***** Material for this exercise *****
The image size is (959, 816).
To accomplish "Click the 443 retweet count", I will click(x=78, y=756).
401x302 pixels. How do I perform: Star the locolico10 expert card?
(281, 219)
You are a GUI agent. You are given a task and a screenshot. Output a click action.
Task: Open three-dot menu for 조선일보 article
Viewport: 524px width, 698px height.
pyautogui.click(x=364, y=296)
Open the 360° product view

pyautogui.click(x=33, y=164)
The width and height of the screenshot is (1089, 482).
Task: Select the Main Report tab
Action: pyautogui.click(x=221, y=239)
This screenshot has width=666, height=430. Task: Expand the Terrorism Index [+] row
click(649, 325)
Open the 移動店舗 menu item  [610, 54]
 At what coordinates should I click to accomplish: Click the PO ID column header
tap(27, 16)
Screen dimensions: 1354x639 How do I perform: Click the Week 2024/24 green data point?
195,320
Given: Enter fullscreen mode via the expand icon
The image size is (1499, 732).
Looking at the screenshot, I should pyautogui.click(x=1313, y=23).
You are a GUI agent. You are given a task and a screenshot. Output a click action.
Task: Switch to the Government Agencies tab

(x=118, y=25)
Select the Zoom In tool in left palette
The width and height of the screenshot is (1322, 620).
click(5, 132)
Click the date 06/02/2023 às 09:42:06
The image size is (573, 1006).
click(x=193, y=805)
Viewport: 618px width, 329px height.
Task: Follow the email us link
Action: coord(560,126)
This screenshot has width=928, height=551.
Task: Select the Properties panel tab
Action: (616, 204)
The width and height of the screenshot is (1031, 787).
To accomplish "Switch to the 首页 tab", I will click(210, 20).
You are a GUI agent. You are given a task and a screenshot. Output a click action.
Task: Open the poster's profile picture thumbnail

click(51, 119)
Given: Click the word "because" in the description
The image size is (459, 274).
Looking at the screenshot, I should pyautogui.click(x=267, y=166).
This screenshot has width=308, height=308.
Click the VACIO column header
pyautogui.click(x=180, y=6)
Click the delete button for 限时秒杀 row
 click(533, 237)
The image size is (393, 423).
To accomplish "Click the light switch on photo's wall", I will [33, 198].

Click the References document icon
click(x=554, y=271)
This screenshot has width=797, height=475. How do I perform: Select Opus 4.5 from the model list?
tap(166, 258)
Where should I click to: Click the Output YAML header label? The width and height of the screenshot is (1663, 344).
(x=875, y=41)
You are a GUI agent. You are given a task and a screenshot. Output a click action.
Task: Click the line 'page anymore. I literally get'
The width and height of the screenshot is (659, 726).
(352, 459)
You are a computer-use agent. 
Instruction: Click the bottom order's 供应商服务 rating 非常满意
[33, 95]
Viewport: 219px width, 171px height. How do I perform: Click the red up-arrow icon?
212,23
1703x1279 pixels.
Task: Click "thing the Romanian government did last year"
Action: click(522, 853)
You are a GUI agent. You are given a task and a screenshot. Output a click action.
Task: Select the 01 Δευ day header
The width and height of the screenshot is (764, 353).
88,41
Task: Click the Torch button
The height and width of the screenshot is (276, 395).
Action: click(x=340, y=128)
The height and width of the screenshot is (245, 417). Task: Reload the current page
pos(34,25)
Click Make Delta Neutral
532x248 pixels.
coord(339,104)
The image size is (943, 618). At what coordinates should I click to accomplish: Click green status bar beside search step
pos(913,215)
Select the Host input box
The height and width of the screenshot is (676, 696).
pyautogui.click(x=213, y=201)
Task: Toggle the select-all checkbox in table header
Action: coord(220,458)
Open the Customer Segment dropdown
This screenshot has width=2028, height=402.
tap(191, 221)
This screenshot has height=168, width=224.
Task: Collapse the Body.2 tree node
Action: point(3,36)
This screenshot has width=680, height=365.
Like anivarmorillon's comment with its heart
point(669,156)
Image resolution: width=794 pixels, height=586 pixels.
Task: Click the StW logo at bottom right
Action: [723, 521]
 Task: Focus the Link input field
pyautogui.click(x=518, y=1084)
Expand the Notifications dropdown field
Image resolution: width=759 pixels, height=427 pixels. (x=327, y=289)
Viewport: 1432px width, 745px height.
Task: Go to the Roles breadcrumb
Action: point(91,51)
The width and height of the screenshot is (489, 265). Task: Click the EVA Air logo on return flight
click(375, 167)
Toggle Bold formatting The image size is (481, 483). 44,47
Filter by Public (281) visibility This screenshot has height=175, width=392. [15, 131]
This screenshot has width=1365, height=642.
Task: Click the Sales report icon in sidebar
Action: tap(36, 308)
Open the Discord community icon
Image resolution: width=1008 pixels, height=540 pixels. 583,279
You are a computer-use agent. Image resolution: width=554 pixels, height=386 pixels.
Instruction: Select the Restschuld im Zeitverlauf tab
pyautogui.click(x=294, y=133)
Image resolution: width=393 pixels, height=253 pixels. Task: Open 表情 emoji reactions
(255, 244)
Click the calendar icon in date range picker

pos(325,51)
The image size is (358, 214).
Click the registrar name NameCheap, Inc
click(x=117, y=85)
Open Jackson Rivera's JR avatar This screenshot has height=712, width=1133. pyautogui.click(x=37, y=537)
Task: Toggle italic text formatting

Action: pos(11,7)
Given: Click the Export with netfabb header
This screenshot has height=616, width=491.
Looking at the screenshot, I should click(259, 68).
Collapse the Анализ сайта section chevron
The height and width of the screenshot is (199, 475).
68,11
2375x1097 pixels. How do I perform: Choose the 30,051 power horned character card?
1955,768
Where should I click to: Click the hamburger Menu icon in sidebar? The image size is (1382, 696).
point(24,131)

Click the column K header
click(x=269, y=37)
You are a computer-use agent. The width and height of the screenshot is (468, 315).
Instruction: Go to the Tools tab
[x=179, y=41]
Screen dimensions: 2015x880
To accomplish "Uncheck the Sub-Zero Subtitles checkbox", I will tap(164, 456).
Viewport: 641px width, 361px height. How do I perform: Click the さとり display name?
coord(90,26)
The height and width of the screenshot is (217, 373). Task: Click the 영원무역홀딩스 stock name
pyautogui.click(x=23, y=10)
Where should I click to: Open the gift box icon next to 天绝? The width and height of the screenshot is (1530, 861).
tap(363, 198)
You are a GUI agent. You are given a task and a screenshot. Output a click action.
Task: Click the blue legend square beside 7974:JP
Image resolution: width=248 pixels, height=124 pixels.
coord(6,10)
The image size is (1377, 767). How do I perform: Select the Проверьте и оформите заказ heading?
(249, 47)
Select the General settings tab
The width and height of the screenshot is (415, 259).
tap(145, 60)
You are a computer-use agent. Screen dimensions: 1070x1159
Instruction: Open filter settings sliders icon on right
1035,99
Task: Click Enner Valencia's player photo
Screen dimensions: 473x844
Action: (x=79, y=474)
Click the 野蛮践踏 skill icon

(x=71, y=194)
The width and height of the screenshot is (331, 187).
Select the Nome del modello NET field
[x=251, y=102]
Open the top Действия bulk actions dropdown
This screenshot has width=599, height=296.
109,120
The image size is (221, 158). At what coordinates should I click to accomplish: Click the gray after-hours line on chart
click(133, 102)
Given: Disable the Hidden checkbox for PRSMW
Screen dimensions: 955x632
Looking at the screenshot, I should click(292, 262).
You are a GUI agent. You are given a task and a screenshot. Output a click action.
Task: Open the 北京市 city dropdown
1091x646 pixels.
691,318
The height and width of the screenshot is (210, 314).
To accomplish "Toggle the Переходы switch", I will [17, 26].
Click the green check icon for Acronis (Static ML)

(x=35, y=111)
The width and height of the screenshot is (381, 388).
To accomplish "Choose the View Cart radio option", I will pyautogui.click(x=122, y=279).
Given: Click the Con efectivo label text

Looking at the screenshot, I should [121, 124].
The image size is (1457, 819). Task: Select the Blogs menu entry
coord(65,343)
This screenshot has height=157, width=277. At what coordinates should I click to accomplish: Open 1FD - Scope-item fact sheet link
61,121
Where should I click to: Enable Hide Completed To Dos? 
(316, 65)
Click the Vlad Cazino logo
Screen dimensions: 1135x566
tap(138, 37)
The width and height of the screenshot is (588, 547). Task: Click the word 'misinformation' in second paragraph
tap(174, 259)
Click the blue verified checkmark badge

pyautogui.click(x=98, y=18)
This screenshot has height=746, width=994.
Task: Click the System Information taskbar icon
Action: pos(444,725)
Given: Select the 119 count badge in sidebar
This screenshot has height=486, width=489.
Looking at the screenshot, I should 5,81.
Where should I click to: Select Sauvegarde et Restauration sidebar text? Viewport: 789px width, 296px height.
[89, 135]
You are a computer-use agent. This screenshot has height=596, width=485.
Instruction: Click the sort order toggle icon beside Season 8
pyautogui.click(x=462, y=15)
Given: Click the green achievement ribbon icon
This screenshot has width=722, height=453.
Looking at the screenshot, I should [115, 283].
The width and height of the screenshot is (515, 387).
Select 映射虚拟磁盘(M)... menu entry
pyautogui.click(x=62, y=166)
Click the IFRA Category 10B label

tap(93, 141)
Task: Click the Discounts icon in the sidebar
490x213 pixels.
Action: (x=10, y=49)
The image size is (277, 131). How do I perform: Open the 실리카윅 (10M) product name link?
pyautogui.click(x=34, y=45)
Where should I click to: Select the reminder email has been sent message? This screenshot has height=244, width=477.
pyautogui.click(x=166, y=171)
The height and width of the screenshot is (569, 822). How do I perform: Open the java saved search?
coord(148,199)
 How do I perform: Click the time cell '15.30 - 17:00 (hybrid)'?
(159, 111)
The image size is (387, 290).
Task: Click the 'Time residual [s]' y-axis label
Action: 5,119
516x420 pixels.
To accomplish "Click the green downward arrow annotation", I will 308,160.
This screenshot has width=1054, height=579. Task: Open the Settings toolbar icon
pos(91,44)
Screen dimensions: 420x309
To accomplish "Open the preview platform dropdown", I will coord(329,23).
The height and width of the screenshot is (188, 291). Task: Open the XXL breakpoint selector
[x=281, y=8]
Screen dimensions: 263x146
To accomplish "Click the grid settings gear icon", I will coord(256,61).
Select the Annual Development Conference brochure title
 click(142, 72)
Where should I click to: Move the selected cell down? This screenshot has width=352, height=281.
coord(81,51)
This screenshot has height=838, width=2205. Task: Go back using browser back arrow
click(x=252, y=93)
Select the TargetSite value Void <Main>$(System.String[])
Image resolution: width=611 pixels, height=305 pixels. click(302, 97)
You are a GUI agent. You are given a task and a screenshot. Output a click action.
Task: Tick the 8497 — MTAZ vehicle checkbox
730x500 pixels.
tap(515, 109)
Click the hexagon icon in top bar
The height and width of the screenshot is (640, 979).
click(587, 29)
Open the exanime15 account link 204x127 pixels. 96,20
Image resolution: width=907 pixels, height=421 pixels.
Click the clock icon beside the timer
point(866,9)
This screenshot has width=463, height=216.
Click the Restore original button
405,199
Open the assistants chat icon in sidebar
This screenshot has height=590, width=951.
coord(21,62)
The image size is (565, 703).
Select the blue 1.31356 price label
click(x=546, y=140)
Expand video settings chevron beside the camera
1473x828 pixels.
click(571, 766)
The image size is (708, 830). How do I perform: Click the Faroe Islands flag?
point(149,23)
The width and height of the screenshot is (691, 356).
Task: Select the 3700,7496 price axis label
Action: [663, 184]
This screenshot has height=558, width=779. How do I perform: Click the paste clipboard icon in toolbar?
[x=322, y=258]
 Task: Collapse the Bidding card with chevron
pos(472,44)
*****
* Task brief *
Consider the entries above and return each line with the string "photo".

* Your solution *
To accomplish "Click the light switch on photo's wall", I will [33, 198].
Task: Click Enner Valencia's player photo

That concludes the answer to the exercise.